BEGIN Task input

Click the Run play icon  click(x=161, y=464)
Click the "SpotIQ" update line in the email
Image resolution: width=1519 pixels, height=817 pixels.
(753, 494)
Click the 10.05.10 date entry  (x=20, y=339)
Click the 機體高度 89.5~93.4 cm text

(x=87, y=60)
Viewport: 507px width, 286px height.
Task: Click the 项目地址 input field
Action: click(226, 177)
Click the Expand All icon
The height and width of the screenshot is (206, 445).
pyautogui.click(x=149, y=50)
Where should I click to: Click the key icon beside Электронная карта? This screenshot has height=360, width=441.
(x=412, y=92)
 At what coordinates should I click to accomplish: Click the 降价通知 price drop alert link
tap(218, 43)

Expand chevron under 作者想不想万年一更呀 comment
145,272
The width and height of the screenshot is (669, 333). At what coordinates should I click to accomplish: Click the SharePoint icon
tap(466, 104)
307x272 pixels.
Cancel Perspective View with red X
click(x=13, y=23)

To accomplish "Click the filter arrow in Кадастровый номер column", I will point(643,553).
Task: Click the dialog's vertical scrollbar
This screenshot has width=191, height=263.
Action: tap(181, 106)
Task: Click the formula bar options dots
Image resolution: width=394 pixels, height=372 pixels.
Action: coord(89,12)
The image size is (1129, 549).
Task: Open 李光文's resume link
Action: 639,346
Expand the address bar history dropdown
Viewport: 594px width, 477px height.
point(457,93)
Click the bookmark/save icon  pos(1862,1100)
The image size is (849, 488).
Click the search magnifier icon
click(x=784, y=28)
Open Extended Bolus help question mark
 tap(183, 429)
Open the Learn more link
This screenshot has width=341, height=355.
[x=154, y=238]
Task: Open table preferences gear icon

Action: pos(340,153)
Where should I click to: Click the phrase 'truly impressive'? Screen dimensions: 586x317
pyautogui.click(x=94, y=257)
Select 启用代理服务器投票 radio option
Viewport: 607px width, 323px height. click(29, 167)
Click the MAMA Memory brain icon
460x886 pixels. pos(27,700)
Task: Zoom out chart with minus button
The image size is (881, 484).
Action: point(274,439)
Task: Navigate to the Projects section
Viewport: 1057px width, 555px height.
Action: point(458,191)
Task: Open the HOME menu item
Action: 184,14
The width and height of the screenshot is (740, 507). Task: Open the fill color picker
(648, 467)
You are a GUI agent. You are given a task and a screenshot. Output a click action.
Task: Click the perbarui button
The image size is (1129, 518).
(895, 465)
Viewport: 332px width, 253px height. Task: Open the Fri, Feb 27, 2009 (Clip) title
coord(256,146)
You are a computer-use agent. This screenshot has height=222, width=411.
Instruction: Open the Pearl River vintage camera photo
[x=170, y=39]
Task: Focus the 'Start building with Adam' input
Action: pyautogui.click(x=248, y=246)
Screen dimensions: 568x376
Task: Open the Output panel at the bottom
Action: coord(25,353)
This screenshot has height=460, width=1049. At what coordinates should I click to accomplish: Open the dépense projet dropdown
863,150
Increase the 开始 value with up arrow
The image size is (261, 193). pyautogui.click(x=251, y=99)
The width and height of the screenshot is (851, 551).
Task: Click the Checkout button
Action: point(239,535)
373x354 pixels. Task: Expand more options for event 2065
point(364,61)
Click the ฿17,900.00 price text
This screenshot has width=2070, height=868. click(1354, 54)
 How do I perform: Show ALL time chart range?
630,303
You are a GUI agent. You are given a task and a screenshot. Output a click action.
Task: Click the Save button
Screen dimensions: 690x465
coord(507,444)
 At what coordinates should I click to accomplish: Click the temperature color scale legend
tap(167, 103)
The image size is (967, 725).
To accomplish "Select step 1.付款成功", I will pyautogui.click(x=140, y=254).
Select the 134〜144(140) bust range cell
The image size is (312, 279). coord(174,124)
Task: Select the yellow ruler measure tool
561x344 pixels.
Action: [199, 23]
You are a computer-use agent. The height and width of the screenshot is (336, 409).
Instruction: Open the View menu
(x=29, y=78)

END Task input

What you are asked to do
Each record above is to be returned verbatim.

Exercise answer
Click the Run play icon  click(x=161, y=464)
Click the "SpotIQ" update line in the email
Image resolution: width=1519 pixels, height=817 pixels.
(753, 494)
Click the 10.05.10 date entry  (x=20, y=339)
Click the 機體高度 89.5~93.4 cm text

(x=87, y=60)
Viewport: 507px width, 286px height.
Task: Click the 项目地址 input field
Action: click(226, 177)
Click the Expand All icon
The height and width of the screenshot is (206, 445).
pyautogui.click(x=149, y=50)
Where should I click to: Click the key icon beside Электронная карта? This screenshot has height=360, width=441.
(x=412, y=92)
 At what coordinates should I click to accomplish: Click the 降价通知 price drop alert link
tap(218, 43)

Expand chevron under 作者想不想万年一更呀 comment
145,272
The width and height of the screenshot is (669, 333). At what coordinates should I click to accomplish: Click the SharePoint icon
tap(466, 104)
307x272 pixels.
Cancel Perspective View with red X
click(x=13, y=23)

To accomplish "Click the filter arrow in Кадастровый номер column", I will point(643,553).
Task: Click the dialog's vertical scrollbar
This screenshot has width=191, height=263.
Action: tap(181, 106)
Task: Click the formula bar options dots
Image resolution: width=394 pixels, height=372 pixels.
Action: coord(89,12)
The image size is (1129, 549).
Task: Open 李光文's resume link
Action: 639,346
Expand the address bar history dropdown
Viewport: 594px width, 477px height.
point(457,93)
Click the bookmark/save icon  pos(1862,1100)
The image size is (849, 488).
Click the search magnifier icon
click(x=784, y=28)
Open Extended Bolus help question mark
 tap(183, 429)
Open the Learn more link
This screenshot has width=341, height=355.
[x=154, y=238]
Task: Open table preferences gear icon

Action: pos(340,153)
Where should I click to: Click the phrase 'truly impressive'? Screen dimensions: 586x317
pyautogui.click(x=94, y=257)
Select 启用代理服务器投票 radio option
Viewport: 607px width, 323px height. click(29, 167)
Click the MAMA Memory brain icon
460x886 pixels. pos(27,700)
Task: Zoom out chart with minus button
The image size is (881, 484).
Action: point(274,439)
Task: Navigate to the Projects section
Viewport: 1057px width, 555px height.
Action: point(458,191)
Task: Open the HOME menu item
Action: 184,14
The width and height of the screenshot is (740, 507). Task: Open the fill color picker
(648, 467)
You are a GUI agent. You are given a task and a screenshot. Output a click action.
Task: Click the perbarui button
The image size is (1129, 518).
(895, 465)
Viewport: 332px width, 253px height. Task: Open the Fri, Feb 27, 2009 (Clip) title
coord(256,146)
You are a computer-use agent. This screenshot has height=222, width=411.
Instruction: Open the Pearl River vintage camera photo
[x=170, y=39]
Task: Focus the 'Start building with Adam' input
Action: pyautogui.click(x=248, y=246)
Screen dimensions: 568x376
Task: Open the Output panel at the bottom
Action: coord(25,353)
This screenshot has height=460, width=1049. At what coordinates should I click to accomplish: Open the dépense projet dropdown
863,150
Increase the 开始 value with up arrow
The image size is (261, 193). pyautogui.click(x=251, y=99)
The width and height of the screenshot is (851, 551).
Task: Click the Checkout button
Action: point(239,535)
373x354 pixels. Task: Expand more options for event 2065
point(364,61)
Click the ฿17,900.00 price text
This screenshot has width=2070, height=868. click(1354, 54)
 How do I perform: Show ALL time chart range?
630,303
You are a GUI agent. You are given a task and a screenshot. Output a click action.
Task: Click the Save button
Screen dimensions: 690x465
coord(507,444)
 At what coordinates should I click to accomplish: Click the temperature color scale legend
tap(167, 103)
The image size is (967, 725).
To accomplish "Select step 1.付款成功", I will pyautogui.click(x=140, y=254).
Select the 134〜144(140) bust range cell
The image size is (312, 279). coord(174,124)
Task: Select the yellow ruler measure tool
561x344 pixels.
Action: [199, 23]
You are a computer-use agent. The height and width of the screenshot is (336, 409).
Instruction: Open the View menu
(x=29, y=78)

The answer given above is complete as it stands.